Hi,
I want to use Queryable State to communicate between PU's in the same Flink job. I'm aware this is not the intended use of Queryable State, but I was wondering if and how it could be done. More specifically, I want to query the (event-time) window state of one PU, from another PU, while both are in the same window. Any suggestions? Also, when I was trying to get Queryable state working in my IDE, this took quite a while because the docs <https://ci.apache.org/projects/flink/flink-docs-stable/dev/stream/state/queryable_state.html#activating-queryable-state> state "copy the flink-queryable-state-runtime_2.11-1.10.0.jar from the opt/ folder of your Flink distribution, to the lib/ folder.". This seems to be only relevant if you're using a local version of Flink. If you're using the Maven dependencies you can achieve the same effect by adding the queryable-state-runtime dependency. It could be helpful for other users to mention this in the docs. Best, Annemarie -- Sent from: http://apache-flink-user-mailing-list-archive.2336050.n4.nabble.com/ |
Hi Annemarie
First of all, I'm afraid Flink does not support to make window state as queryable currently. It was planed to support but haven't implemented as lack of continuous development in this area for Flink community.

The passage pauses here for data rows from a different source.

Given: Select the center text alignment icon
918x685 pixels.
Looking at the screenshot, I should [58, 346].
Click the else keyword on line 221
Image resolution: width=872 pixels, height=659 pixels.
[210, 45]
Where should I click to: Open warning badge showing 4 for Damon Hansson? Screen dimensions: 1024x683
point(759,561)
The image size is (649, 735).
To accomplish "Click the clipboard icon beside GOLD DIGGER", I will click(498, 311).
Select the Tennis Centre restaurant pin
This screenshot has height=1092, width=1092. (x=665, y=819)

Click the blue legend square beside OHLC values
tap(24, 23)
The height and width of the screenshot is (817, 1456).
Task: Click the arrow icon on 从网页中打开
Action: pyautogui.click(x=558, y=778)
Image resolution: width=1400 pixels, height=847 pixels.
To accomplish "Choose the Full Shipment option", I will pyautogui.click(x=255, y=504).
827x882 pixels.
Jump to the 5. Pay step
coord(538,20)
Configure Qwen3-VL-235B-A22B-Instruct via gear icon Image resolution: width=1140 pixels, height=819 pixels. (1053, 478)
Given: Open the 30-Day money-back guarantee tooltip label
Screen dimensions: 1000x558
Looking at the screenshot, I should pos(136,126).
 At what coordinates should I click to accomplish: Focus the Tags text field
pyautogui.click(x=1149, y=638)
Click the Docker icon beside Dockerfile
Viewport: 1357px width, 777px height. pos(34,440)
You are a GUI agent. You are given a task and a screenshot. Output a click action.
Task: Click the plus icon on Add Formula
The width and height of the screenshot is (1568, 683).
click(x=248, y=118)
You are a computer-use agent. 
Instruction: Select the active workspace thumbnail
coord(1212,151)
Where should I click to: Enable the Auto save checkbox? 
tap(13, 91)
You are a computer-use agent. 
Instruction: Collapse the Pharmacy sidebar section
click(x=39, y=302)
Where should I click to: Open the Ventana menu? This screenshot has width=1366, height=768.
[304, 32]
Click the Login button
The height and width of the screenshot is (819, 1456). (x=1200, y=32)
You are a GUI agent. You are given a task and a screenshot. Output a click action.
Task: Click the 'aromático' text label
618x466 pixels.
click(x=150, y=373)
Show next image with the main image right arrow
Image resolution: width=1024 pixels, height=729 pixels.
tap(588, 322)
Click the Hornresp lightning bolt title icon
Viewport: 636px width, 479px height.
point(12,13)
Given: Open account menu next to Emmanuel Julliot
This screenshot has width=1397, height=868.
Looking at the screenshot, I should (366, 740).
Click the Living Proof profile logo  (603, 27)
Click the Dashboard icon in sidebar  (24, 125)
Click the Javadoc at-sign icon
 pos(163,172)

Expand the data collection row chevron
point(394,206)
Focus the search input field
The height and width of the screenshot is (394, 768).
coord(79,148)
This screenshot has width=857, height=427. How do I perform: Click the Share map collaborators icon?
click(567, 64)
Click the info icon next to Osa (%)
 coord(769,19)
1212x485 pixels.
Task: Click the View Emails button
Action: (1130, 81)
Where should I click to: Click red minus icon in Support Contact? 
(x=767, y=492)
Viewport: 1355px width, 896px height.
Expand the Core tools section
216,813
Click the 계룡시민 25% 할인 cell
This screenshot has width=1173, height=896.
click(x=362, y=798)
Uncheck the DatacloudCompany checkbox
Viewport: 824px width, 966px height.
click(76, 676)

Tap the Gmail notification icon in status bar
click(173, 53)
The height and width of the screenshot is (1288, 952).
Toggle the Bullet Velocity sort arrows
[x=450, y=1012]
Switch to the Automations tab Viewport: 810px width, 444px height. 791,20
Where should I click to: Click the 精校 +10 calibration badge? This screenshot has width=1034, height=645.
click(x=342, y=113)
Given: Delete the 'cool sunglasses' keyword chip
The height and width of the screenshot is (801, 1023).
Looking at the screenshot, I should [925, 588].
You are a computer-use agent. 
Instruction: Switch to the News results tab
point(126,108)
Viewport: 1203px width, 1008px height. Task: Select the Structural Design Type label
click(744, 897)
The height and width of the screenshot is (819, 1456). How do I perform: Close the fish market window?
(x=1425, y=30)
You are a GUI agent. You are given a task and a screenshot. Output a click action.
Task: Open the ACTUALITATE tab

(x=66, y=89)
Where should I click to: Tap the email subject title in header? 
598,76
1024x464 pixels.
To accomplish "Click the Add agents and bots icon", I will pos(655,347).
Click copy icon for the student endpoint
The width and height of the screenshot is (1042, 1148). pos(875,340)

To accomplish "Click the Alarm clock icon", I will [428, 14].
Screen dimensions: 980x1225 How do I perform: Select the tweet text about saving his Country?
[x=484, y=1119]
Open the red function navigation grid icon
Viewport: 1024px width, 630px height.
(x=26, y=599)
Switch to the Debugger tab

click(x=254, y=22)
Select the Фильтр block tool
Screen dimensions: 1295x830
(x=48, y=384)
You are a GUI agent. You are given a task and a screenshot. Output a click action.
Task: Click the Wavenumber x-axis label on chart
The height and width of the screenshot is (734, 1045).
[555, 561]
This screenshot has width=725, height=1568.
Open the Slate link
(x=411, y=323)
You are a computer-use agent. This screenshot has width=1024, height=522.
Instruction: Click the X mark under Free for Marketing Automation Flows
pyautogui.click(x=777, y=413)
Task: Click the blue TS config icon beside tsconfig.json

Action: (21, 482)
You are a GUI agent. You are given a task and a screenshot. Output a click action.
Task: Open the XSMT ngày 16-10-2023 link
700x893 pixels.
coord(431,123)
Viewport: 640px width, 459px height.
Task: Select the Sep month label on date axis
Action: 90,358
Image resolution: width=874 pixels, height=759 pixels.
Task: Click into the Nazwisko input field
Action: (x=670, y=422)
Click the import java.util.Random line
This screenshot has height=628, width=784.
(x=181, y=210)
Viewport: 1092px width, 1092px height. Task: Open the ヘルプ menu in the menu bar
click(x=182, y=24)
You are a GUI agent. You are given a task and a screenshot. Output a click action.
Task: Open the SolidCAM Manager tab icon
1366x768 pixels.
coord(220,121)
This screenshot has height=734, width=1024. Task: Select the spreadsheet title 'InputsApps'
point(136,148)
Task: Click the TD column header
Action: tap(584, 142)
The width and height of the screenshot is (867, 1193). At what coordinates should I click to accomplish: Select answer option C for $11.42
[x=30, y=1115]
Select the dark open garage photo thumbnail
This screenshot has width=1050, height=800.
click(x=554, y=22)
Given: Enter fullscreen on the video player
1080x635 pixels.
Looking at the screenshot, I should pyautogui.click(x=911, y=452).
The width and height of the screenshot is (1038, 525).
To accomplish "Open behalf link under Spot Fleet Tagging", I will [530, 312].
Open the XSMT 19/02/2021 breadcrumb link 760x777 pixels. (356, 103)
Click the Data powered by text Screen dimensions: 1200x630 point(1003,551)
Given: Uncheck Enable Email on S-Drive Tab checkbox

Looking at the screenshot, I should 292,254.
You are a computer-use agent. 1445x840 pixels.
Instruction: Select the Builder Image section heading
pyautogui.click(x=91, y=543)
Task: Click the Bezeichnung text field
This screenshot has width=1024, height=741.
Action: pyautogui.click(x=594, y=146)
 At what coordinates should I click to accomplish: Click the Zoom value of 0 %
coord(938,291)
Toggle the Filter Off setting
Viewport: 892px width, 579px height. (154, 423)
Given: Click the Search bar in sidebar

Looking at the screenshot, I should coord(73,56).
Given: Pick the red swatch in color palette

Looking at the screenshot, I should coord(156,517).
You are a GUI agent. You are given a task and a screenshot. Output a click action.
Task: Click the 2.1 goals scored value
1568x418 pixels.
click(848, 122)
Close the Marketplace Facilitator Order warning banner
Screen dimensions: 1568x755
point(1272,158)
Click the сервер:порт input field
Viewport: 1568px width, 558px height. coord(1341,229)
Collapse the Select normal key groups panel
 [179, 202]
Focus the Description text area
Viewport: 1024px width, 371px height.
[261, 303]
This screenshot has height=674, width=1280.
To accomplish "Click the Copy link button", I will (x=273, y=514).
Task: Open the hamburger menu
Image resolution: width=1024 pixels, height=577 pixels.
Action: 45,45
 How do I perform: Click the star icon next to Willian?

Secondly, I think the doc just want to tell user how to enable this feature on server side as Flink job needs to access the queryable-state classes. If you're just running your Flink job locally, add dependency could let your local job access the queryable-state
classes which is actually the doc wanted to tell users.
Best
Yun Tang
From: Annemarie Burger <[hidden email]>
Sent: Monday, May 18, 2020 23:13 To: [hidden email] <[hidden email]> Subject: Using Queryable State within 1 job + docs suggestion Hi,
I want to use Queryable State to communicate between PU's in the same Flink job. I'm aware this is not the intended use of Queryable State, but I was wondering if and how it could be done. More specifically, I want to query the (event-time) window state of one PU, from another PU, while both are in the same window. Any suggestions? Also, when I was trying to get Queryable state working in my IDE, this took quite a while because the docs <https://ci.apache.org/projects/flink/flink-docs-stable/dev/stream/state/queryable_state.html#activating-queryable-state> state "copy the flink-queryable-state-runtime_2.11-1.10.0.jar from the opt/ folder of your Flink distribution, to the lib/ folder.". This seems to be only relevant if you're using a local version of Flink. If you're using the Maven dependencies you can achieve the same effect by adding the queryable-state-runtime dependency. It could be helpful for other users to mention this in the docs. Best, Annemarie -- Sent from: http://apache-flink-user-mailing-list-archive.2336050.n4.nabble.com/ |
Hi,
Thanks for your response! What if I'm using regular state instead of windowState, is there any way to use query this state of a PU from another PU in the same Flink job? Best, Annemarie -- Sent from: http://apache-flink-user-mailing-list-archive.2336050.n4.nabble.com/ |
Hi Annemarie
Actually, I do not know what exactly PU means in your thread. If you means the task manager, though I haven't tried I think we might be able to query state in the same job. Maybe you could give a try.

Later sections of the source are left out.